Even though WVU found a way to salvage something out of the season by turning things around, finishing at 4-2 through the final six games of the regular season to end up at .500.

But any respect it had earned back was shattered with a lackluster bowl appearance against Minnesota, leaving the Mountaineers with nothing more to show for last season than another sub-.500 record.

A loss to Baylor and WVU is back to 2-4 again and still has all three unbeaten-in-conference-play teams left on its schedule in TCU, Kansas State and maybe the best of them all, Oklahoma State, to play.

And that says nothing about a very angry group of Sooners from Norman, Oklahoma, who slid to the bottom of the Big 12 standings after coach Lincoln Riley left for USC and took his "ballers" with him.

See, until WVU proves it can beat Oklahoma, something it has never done in league play, you have trouble believing it can do it this season, even if it is in Morgantown.

The home field normally is a huge advantage for WVU. Ask Baylor, which is looking for its first win in Morgantown in the decade the two have been conference rivals, which places even more weight on Brown to find a way to shrug off having three key players — running back CJ Donaldson, cornerback Charles Woods and most likely tight end Mike O'Laughlin — sidelined.

The excitement that existed entering the season was based upon an expected jump in offensive output from a young, new coordinator with a proven record of being able to score points, a one-time 5-star recruit at quarterback transferring in from national champion Georgia in JT Daniels, an offensive line built around an All-American center in Zach Frazier that returned intact and a group of maturing wide receivers.

We didn't even know about the skills that Donaldson would display from the moment he broke loose for 44 yards on his first collegiate carry at Pitt.

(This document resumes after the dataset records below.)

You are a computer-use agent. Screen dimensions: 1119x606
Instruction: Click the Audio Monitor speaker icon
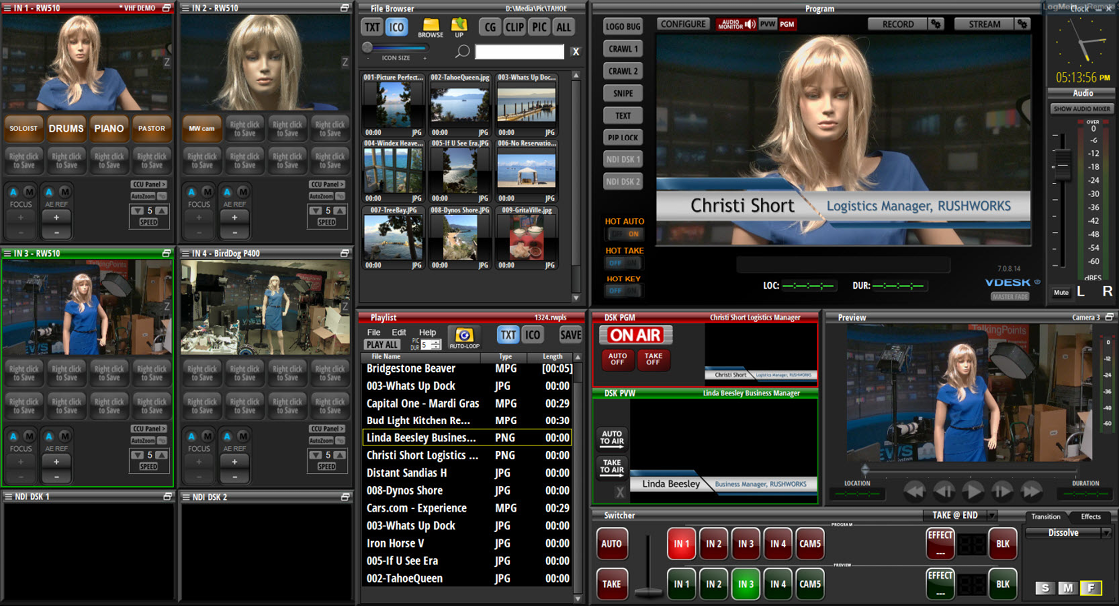click(750, 24)
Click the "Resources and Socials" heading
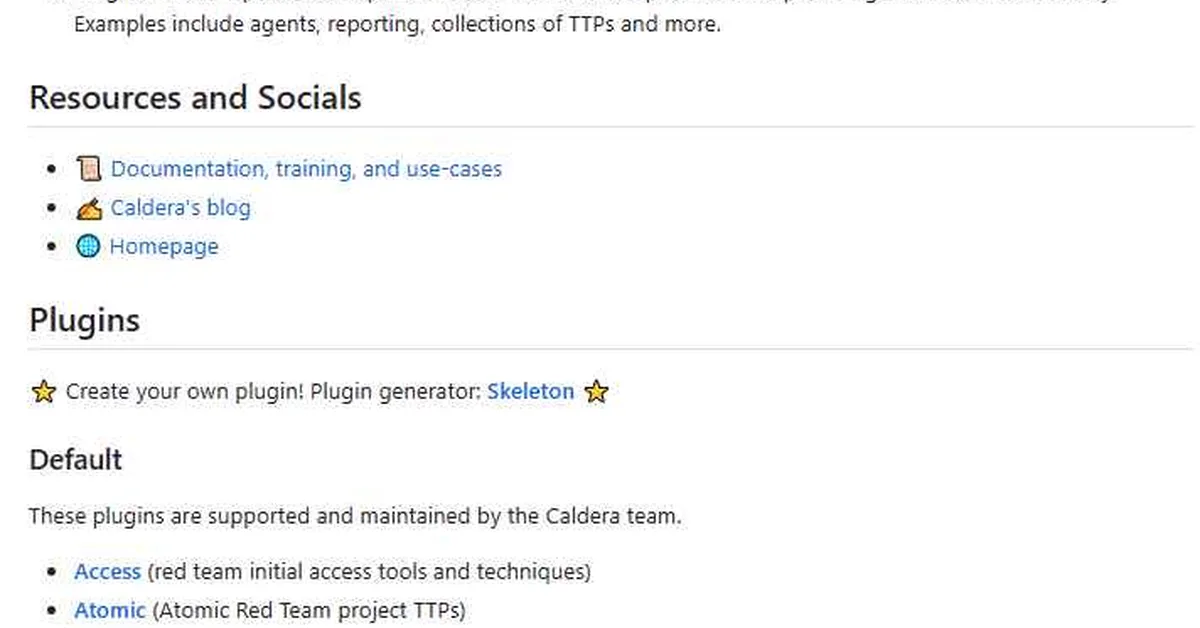The height and width of the screenshot is (628, 1200). tap(195, 98)
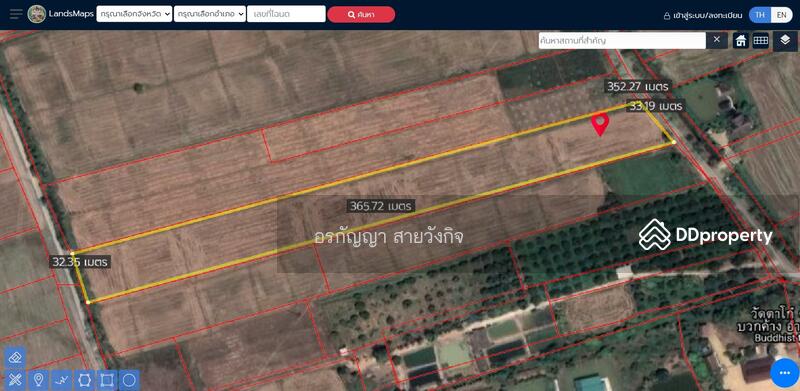Image resolution: width=800 pixels, height=391 pixels.
Task: Clear the place search box with X
Action: [x=717, y=40]
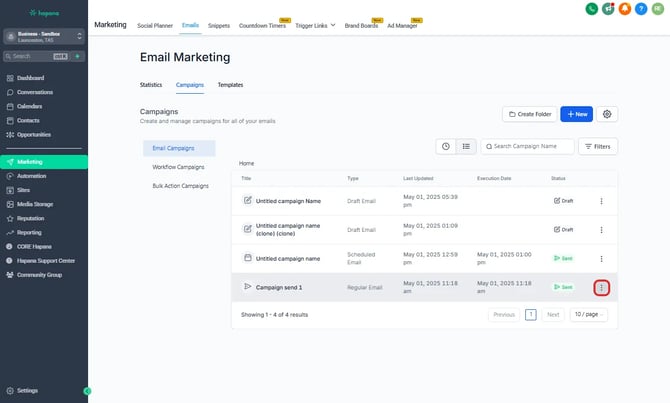Click the green phone dialer icon
Image resolution: width=670 pixels, height=403 pixels.
[593, 9]
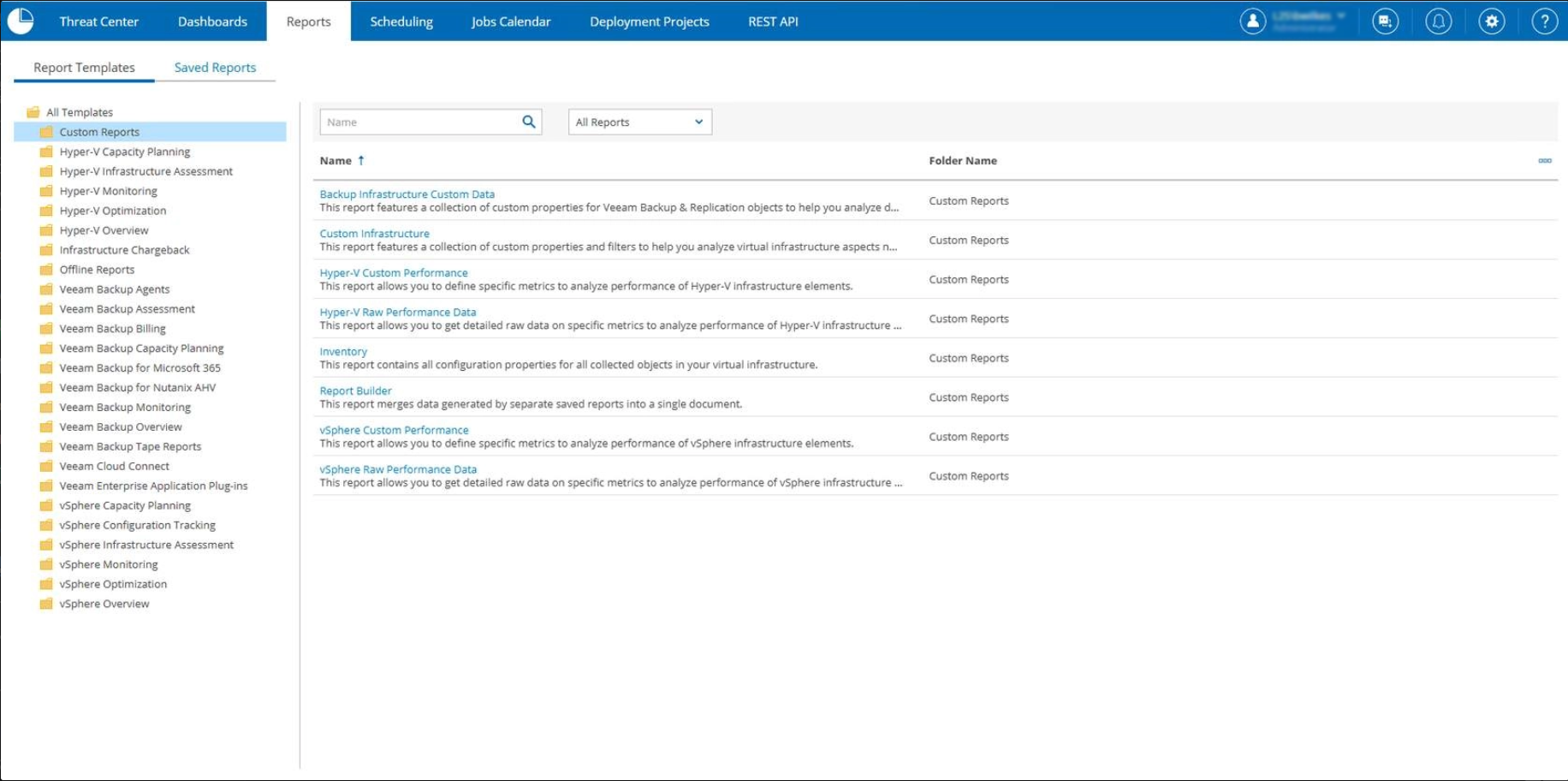Screen dimensions: 1568x781
Task: Switch to the Saved Reports tab
Action: point(215,68)
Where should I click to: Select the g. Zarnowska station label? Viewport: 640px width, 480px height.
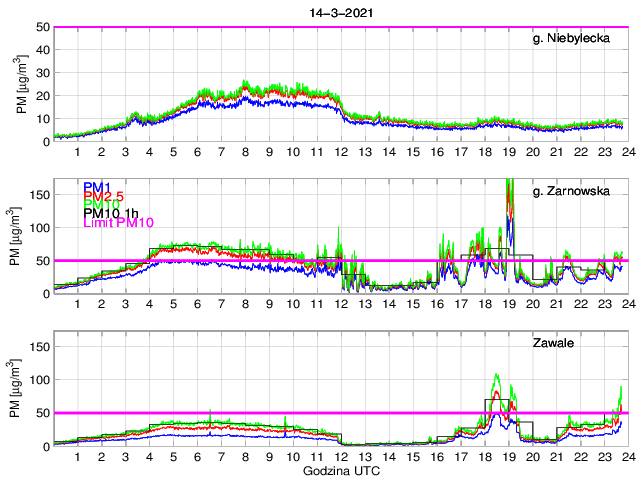(x=580, y=192)
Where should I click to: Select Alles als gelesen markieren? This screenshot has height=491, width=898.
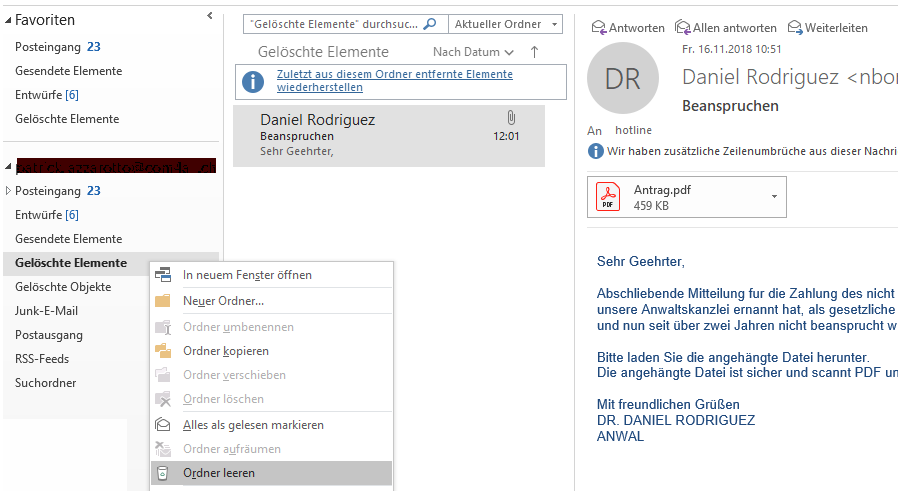pos(252,425)
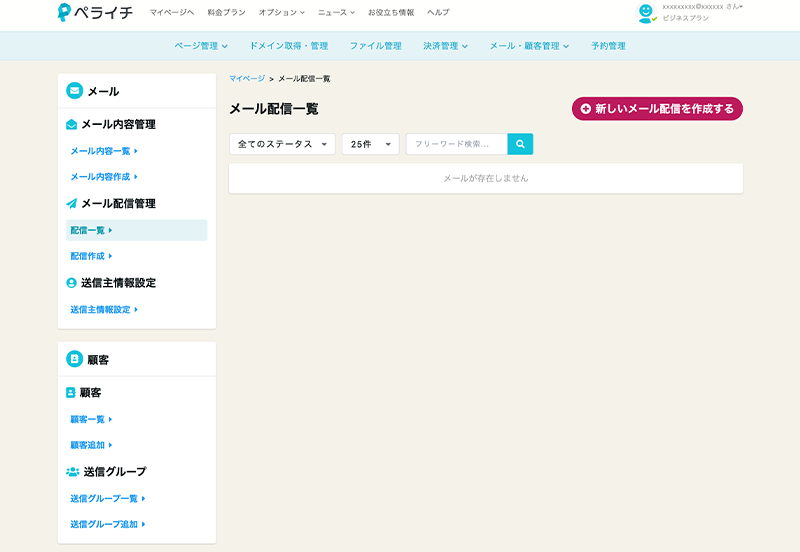The image size is (800, 552).
Task: Click the 送信主情報設定 person icon
Action: [x=71, y=283]
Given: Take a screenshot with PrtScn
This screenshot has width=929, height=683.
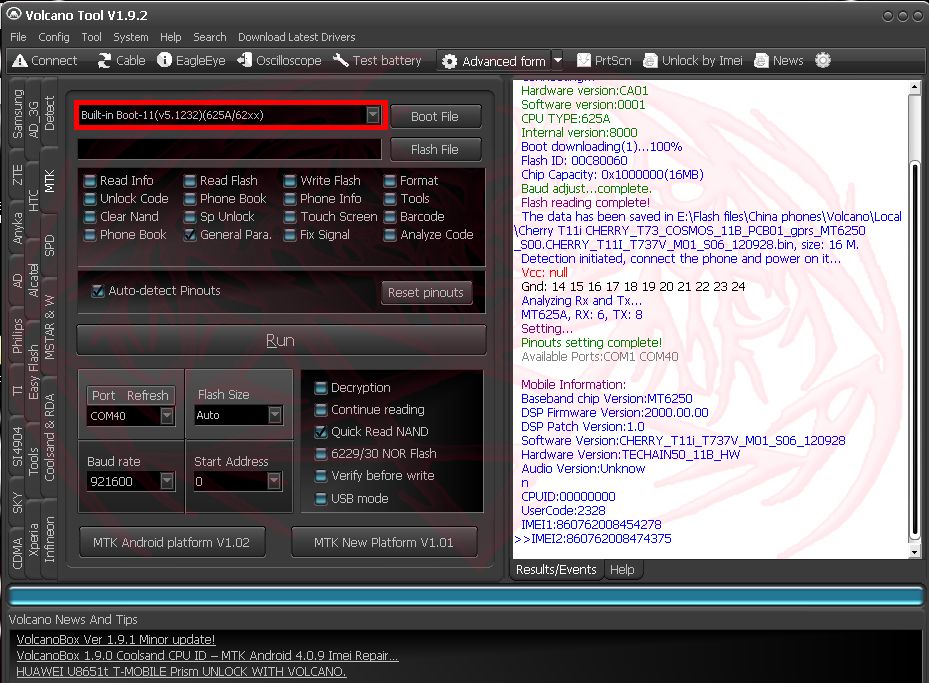Looking at the screenshot, I should click(584, 60).
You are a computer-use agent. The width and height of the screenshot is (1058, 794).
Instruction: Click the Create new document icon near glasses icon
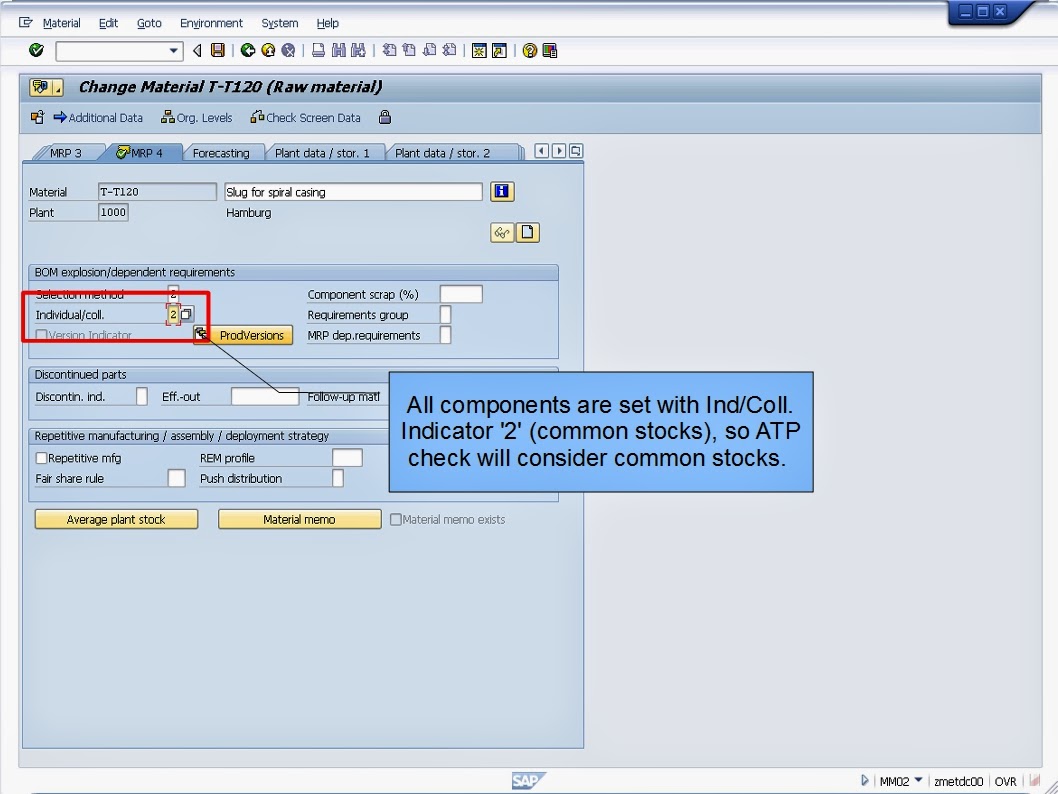528,232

While improved, the offense hasn't been able to create the expected excitement or production as yet and, to be honest, Texas buried it out of the gate last week and never let it display the skills it counted upon to carry it through games such as the one against the Longhorns.

One can make excuses for a defense that has hardly dominated from the loss of Akheem Mesidor to the transfer portal, the injury to Woods that took away the top cover defender to a lack of experience ... but there can be no more excuses.

We are in an era where players as well as coaches are being paid, where ticket prices along with concessions and parking come at such a price for fans that have every right to expect more than just promises and dreams.

This is the week WVU must stand up and be counted, rekindling the expectations for this season and making the games, not the tailgates, the main attraction of fall Saturdays in Morgantown.